Premium
Identification of T‐ and B‐cell epitopes associated with a restricted component of the epstein‐barr virus‐induced early antigen complex
Author(s) -
Pothen Susan,
Cao Tin,
Smith Richard,
Levine Paul H.,
Levine Alexandra,
Pearson Gary R.
Publication year - 1993
Publication title -
international journal of cancer
Language(s) - English
Resource type - Journals
SCImago Journal Rank - 2.475
H-Index - 234
eISSN - 1097-0215
pISSN - 0020-7136
DOI - 10.1002/ijc.2910530204
Subject(s) - epitope , antigen , lymphoma , antibody , serology , virology , epstein–barr virus , biology , b cell , virus , t cell , immunology , immune system
Experiments were designed in an attempt to identify T‐and B‐cell epitopes expressed on the 17‐kDa early‐antigen‐restricted (EA‐R) polypeptide of the EBV‐induced early antigen complex. Using Berzofsky's algorithm, 3 hypothetical T‐cell epitopes on p 17 were synthesized and employed in EBV‐specific lymphoproliferative assays. Lymphocytes from all EBV‐infected donors responded against one of these epitopes (p 17.1) irrespective of their serological status relative to antibodies to EA‐R. Both CD4 + and CD8 + T‐cell subpopulations from seropositive donors proliferated in the presence of p17.1 in short‐term cultures.
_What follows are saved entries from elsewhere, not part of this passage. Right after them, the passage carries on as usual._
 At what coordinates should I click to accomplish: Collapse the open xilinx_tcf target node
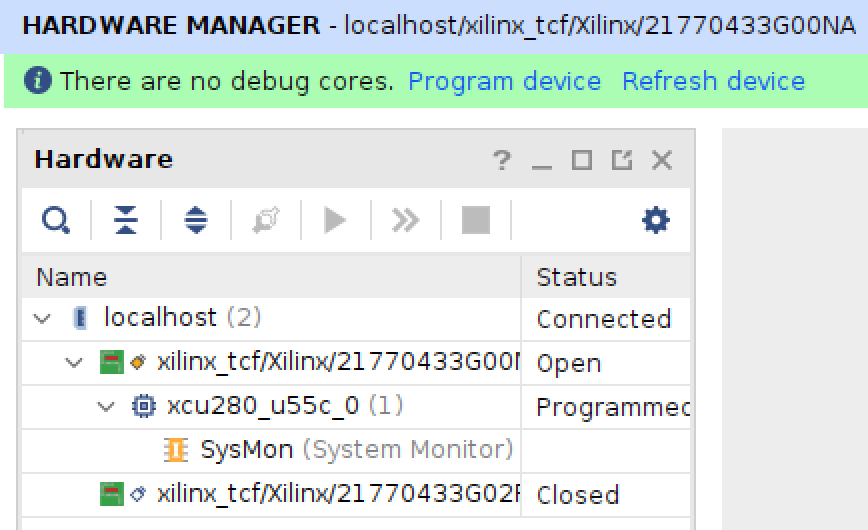coord(74,363)
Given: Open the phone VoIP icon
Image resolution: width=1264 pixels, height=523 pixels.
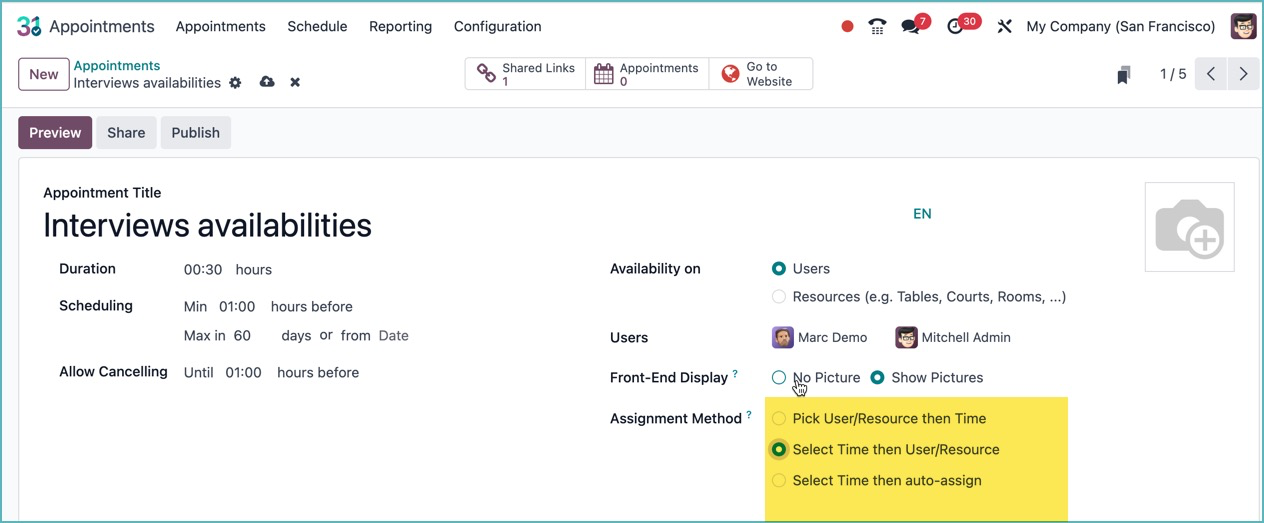Looking at the screenshot, I should tap(877, 27).
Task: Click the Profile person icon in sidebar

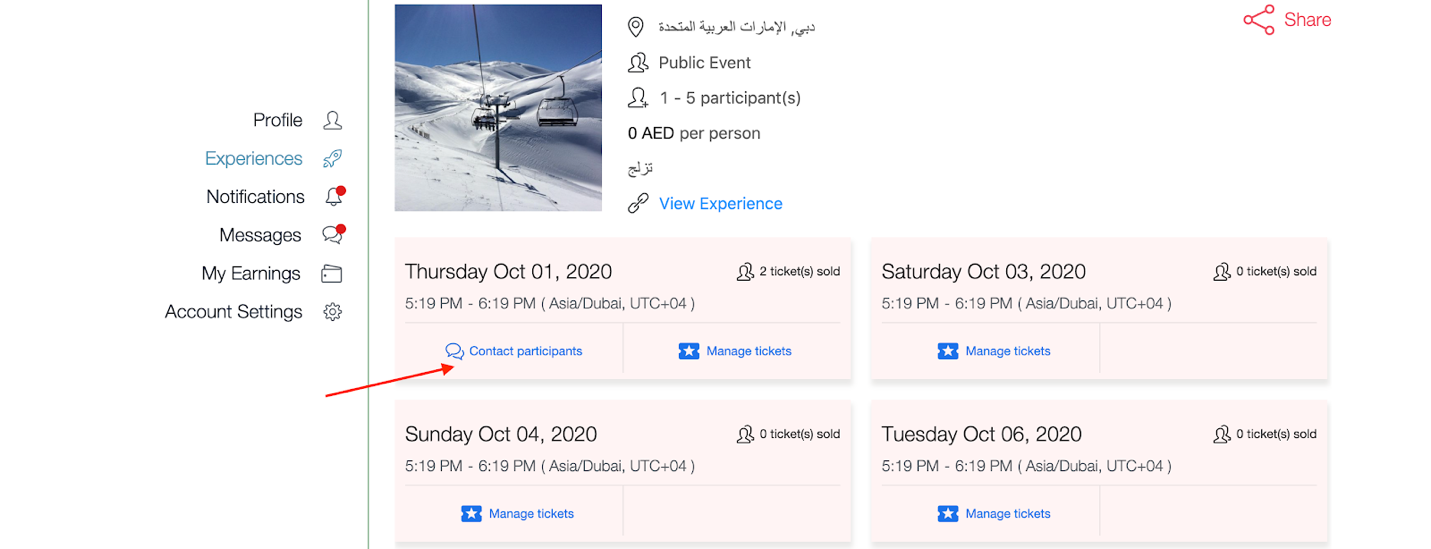Action: click(333, 120)
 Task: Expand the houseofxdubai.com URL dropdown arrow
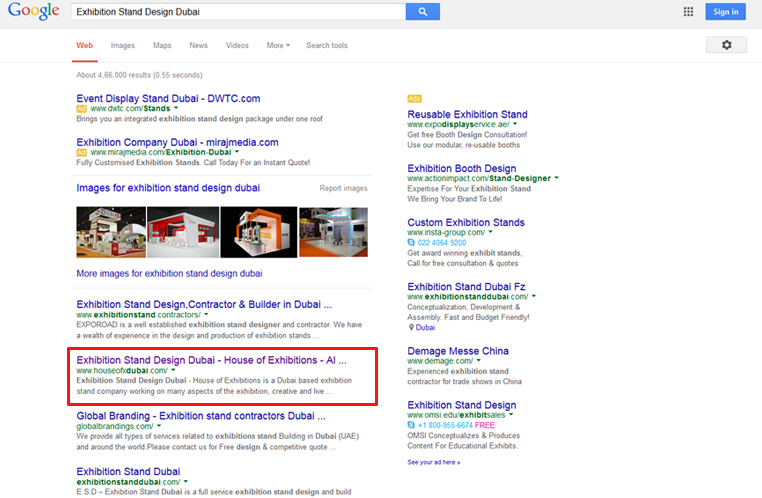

These experiments therefore identified one T‐cell epitope on the 17‐kDa polypeptide. In contrast, sera from anti‐EA antibody‐positive individuals reacted with all 3 synthetic peptides to varying degrees, with p 17.1 being the most frequently reactive epitope. When the sera were grouped according to diagnosis, it was noted that 82% of the sera from patients with aggressive lymphomas, whether Africans with Burkitt's lymphoma or North Americans with intermediate‐grade large‐cell or high‐grade B‐cell lymphoma, contained antibody reactive with p17.1, while 64% were reactive with p 17.2 and 29% with p 17.3. In contrast, high anti‐EA antibody‐positive sera from nasopharyngeal carcinoma patients were relatively less reactive with these synthetic peptides (23% positive with p17.1; 19% with p17.2; and 13% with p17.3). These results therefore identified 3 8‐cell EA‐R epitopes which might be potentially useful for clinical or epidemiological studies of EBV‐associated lymphoproliferative diseases.